- _Given records_
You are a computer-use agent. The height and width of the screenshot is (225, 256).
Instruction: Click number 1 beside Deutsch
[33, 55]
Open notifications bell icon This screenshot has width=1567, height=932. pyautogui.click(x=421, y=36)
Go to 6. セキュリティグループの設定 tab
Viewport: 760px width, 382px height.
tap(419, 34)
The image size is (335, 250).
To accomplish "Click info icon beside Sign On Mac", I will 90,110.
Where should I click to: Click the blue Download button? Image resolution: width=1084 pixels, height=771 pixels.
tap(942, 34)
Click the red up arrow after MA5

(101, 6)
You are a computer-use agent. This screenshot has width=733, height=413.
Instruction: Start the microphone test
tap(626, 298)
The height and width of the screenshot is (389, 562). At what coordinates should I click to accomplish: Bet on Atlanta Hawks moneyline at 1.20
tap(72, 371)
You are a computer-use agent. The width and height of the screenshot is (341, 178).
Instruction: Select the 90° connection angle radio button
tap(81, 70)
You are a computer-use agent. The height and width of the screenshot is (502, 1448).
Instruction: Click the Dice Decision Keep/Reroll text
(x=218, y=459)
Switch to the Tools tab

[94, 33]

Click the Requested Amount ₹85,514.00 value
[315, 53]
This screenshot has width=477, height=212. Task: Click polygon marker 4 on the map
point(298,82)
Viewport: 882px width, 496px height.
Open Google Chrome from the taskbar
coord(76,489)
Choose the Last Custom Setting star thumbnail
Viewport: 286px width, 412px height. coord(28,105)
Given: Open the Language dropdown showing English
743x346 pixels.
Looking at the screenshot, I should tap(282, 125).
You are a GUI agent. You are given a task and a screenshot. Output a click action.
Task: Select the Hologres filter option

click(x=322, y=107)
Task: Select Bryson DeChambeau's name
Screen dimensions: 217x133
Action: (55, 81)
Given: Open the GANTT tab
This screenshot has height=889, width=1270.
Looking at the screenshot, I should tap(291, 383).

- _Exercise_
When a line of the records includes "agent", that line belongs in the answer.

- _Task output_
You are a computer-use agent. The height and width of the screenshot is (225, 256).
You are a computer-use agent. This screenshot has width=733, height=413.
You are a computer-use agent. The width and height of the screenshot is (341, 178).
You are a computer-use agent. The height and width of the screenshot is (502, 1448).
You are a GUI agent. You are given a task and a screenshot. Output a click action.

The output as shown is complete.